-- start of Reading passage --

If you have been following along with the other tutorials in this series and already registered the data, you can fetch the same dataset from the workspace using `credit_dataset = ml_client.data.get("<DATA ASSET NAME>", version='<VERSION>')`. Then you may skip this section. To learn about data more in depth or if you would rather complete the data tutorial first, see [Upload, access and explore your data in Azure Machine Learning](https://learn.microsoft.com/azure/machine-learning/tutorial-explore-data).

* Azure Machine Learning uses a `Data` object to register a reusable definition of data, and consume data within a pipeline. In the next section, you consume some data from upload file as one example. Data from other sources can be created as well.

In [2]:
from azure.ai.ml.entities import Data
from azure.ai.ml.constants import AssetTypes


TSR_origin_data = Data(
    name="TSR_origin_data",
    path='./data/label_train.txt', # path to origin data
    type=AssetTypes.URI_FILE,
    description="TSR metadata",
    tags={"source_type": "file"},
    version="1.0.0",
)


Requirments_data = Data(
    name="TSR_requirements_data",
    path='./data/Data-TSRClassifier.json', # path to requirements_data
    type=AssetTypes.URI_FILE,
    description="TSR requirement data",
    tags={"source_type": "file"},
    version="1.0.0",
)

Label_data = Data(
    name="TSR_label_data",
    path='./data/class.txt', # path to requirements_data
    type=AssetTypes.URI_FILE,
    description="TSR label data",
    tags={"source_type": "file"},
    version="1.0.0",
)

# credit_data = ml_client.data.get(name="creditcard_defaults",version="1.0.1")

## Create a compute resource to run your pipeline

Each step of an Azure Machine Learning pipeline can use a different compute resource for running the specific job of that step. It can be single or multi-node machines with Linux or Windows OS, or a specific compute fabric like Spark.

In this section, you provision a Linux  [compute cluster](https://docs.microsoft.com/azure/machine-learning/how-to-create-attach-compute-cluster?tabs=python). See the [full list on VM sizes and prices](https://azure.microsoft.com/en-ca/pricing/details/machine-learning/) .

For this tutorial, you only need a basic cluster so use a Standard_DS3_v2 model with 2 vCPU cores, 7-GB RAM and create an Azure Machine Learning Compute.
> [!TIP]
> If you already have a compute cluster, replace "cpu-cluster" in the next code block with the name of your cluster.  This will keep you from creating another one.


In [3]:
from azure.ai.ml.entities import AmlCompute

# Name assigned to the compute cluster
cpu_compute_target = "cpu-cluster"

try:
    # let's see if the compute target already exists
    cpu_cluster = ml_client.compute.get(cpu_compute_target)

-- end of Reading passage --

◆ What is expected
Check whether each statement agrees with the tutorial excerpt above, answering yes or no and quoting the deciding words: (a) The label data is read from './data/class.txt'. (b) The suggested basic cluster has 4 vCPU cores. (c) Every step of a pipeline must run on the same compute resource.

-- start of Listed entries --

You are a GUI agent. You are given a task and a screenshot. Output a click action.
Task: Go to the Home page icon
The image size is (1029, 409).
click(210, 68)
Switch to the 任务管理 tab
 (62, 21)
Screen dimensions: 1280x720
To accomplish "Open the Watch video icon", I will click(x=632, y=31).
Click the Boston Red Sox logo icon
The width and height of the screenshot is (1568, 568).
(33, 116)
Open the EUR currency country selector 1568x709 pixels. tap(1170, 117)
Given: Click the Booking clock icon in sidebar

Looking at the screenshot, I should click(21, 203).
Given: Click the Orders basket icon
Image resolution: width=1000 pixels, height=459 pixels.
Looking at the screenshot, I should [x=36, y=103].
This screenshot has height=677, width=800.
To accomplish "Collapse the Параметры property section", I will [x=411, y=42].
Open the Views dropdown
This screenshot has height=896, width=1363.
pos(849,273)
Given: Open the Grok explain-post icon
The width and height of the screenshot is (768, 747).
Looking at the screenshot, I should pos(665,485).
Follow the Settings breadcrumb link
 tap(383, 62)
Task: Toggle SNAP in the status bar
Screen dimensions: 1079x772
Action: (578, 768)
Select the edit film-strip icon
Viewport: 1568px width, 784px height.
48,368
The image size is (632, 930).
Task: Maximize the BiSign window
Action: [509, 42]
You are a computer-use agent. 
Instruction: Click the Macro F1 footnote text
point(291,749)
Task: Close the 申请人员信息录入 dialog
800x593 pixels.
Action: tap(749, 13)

-- end of Listed entries --

◆ The output
(a) Yes: "path='./data/class.txt'"
(b) No: "use a Standard_DS3_v2 model with 2 vCPU cores, 7-GB RAM"
(c) No: "Each step of an Azure Machine Learning pipeline can use a different compute resource for running the specific job of that step."